Table ronde de l'UR3 avec Magali Mazuy, Laurent Toulemon, Sandra Florian, Milan Bouchet-Valat, Anne Solaz, Anne Salles, Xavier Thierry.
Les chercheurs de l’Unité « Fécondité, Familles, Conjugalités » proposent une discussion sur les dynamiques démographiques récentes, en contrepoint des débats politiques et médiatiques actuels.
La diminution du nombre moyen d’enfants, de l’effectif des naissances et plus récemment du solde « naturel », s’inscrivent dans une transformation progressive de la structure par âge de la population française, vieillissante. La baisse de la fécondité est observée, via l’indicateur conjoncturel, depuis une dizaine d’années. Pourtant, si les données longitudinales donnent à voir une légère baisse dans les générations, elles ne traduisent pas « d’effondrement » de la fécondité : son niveau reste au-dessus de celui observé pour de nombreux pays d’Europe ou d’Asie et les enquêtes récentes ne vont pas dans le sens d’une augmentation forte de l’infécondité, même si les normes familiales se transforment.

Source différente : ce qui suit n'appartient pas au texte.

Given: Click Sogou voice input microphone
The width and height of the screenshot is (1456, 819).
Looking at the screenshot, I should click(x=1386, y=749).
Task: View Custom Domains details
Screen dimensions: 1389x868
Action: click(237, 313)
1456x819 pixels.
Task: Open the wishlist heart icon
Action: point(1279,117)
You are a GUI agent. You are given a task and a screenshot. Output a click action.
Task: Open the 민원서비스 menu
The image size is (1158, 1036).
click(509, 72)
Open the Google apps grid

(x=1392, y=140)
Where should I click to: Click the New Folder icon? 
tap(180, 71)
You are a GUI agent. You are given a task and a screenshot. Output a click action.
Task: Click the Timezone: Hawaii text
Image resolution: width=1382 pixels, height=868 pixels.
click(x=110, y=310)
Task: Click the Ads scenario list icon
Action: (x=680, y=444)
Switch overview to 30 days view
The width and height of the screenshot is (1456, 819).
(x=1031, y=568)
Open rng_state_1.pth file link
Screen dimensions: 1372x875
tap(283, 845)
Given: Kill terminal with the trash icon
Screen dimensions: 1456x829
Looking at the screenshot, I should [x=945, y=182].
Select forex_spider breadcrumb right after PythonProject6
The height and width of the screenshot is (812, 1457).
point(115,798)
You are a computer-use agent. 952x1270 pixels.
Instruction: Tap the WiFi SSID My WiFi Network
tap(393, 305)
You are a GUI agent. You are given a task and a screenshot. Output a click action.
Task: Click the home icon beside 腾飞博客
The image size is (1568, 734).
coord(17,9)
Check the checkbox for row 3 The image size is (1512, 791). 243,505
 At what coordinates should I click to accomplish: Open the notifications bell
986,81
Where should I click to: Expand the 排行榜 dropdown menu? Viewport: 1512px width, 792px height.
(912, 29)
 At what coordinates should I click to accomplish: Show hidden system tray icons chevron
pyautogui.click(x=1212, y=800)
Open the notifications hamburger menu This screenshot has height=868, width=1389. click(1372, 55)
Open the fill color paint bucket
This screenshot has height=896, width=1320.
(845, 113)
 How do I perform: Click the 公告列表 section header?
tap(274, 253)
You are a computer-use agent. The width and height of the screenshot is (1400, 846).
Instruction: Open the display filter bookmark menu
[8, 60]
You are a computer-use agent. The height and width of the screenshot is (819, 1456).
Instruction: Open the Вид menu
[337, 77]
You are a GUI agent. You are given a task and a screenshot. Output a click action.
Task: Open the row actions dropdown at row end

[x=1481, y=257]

L’évolution du nombre de décès est quant à elle inscrite depuis plusieurs décennies dans la pyramide des âges et aurait pu être mieux anticipée par le champ politique. Les politiques migratoires quant à elles ne vont dans le sens ni d’une augmentation, ni d’une amélioration de l’accueil de la population étrangère.
Ainsi, le débat politique et médiatique reste centré sur des préoccupations natalistes.
Cette table ronde sera animée par Cécile Lefèvre, spécialiste des questions de populations et travaillant actuellement sur la prochaine édition de l’enquête sur les connaissances et les perceptions des questions de population.